La crise de 1929 a donc directement contribué à la fragilisation des démocraties et à la montée des idéologies totalitaires, jetant les bases des conflits futurs.
Chapitre 5
Les leçons et l'héritage de la crise de 1929
La remise en cause du libéralisme économique
La gravité et la durée de la Grande Dépression ont profondément discrédité les théories économiques classiques qui prônaient la non-intervention de l'État et la régulation automatique des marchés.
- Théories keynésiennes : L'économiste britannique John Maynard Keynes développe une nouvelle théorie, le keynésianisme, qui soutient que l'État doit intervenir activement dans l'économie pour stabiliser la demande, notamment en période de récession, par des politiques budgétaires et monétaires. Il préconise des dépenses publiques pour relancer l'activité et l'emploi.
- Rôle de l'État : La crise a démontré la nécessité d'un rôle de l'État plus important dans la régulation de l'économie, la protection sociale et la lutte contre les crises. L'État n'est plus seulement gendarme, il devient un acteur économique et social.
- Régulation économique : La nécessité de réguler les marchés financiers, de superviser les banques et de mettre en place des mécanismes de protection sociale est largement admise pour éviter de nouvelles catastrophes.
Les prémices de la Seconde Guerre mondiale
La crise de 1929 est considérée comme un facteur majeur ayant contribué à l'éclatement de la Seconde Guerre mondiale.
- Montée des tensions internationales : Le repli protectionniste, les guerres commerciales et la compétition économique ont exacerbé les rivalités entre nations.

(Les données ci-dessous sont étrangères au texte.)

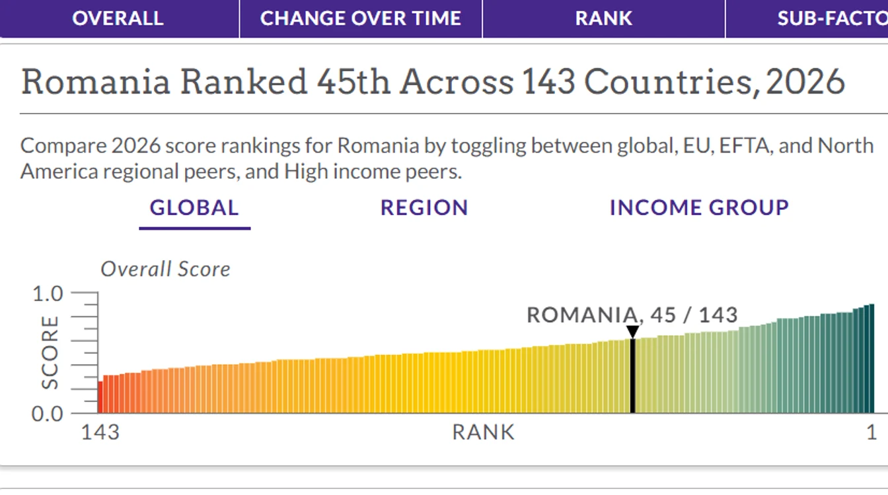Click the ROMANIA, 45 / 143 label
888x495 pixels.
click(x=632, y=315)
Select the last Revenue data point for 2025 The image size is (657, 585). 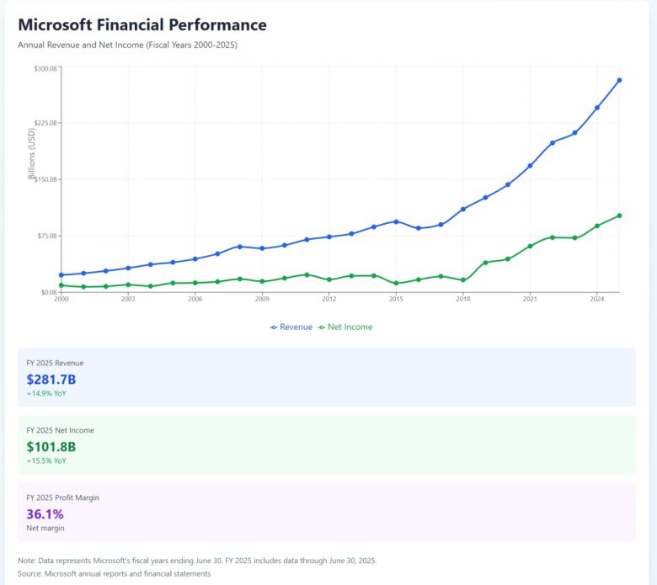619,80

- Politiques agressives : Les régimes totalitaires (Allemagne, Italie, Japon) ont utilisé la crise pour justifier des politiques expansionnistes et agressives, cherchant à résoudre leurs problèmes économiques par la conquête de territoires et de ressources.

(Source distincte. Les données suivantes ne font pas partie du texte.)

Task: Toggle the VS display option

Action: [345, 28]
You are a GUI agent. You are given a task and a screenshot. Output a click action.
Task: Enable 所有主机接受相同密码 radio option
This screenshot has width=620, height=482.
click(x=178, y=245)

- Fragilisation des démocraties : La crise a affaibli les démocraties occidentales, rendant plus difficile une réponse unie et ferme face aux menaces totalitaires.

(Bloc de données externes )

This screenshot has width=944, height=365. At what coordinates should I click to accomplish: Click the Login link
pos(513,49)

La construction de nouveaux systèmes économiques après-guerre
Tirant les leçons de la crise de 1929 et de la Seconde Guerre mondiale, la communauté internationale met en place de nouvelles institutions et principes pour garantir la stabilité économique et la paix.
- Accords de Bretton Woods (1944) : Ces accords fondent un nouvel ordre économique mondial basé sur la coopération internationale. Ils créent le Fonds Monétaire International (FMI) pour stabiliser les monnaies et la Banque Mondiale (BIRD) pour financer le développement. Ils établissent un système de taux de change fixe adossé au dollar américain, lui-même convertible en or.
- État-providence : Dans de nombreux pays, notamment en Europe, se développe l'idée d'un État-providence qui garantit une protection sociale étendue (sécurité sociale, assurance chômage, retraites) et intervient pour assurer le plein emploi et la croissance.
- Coopération internationale : La nécessité d'une coopération internationale pour gérer les problèmes économiques mondiaux est reconnue. Cela conduit à la création d'organisations internationales et à la promotion du libre-échange encadré.
En somme, la crise de 1929 a été un choc systémique qui a non seulement transformé l'économie mondiale et les sociétés, mais a également redéfini le rôle de l'État et les principes de la gouvernance économique internationale pour plusieurs décennies.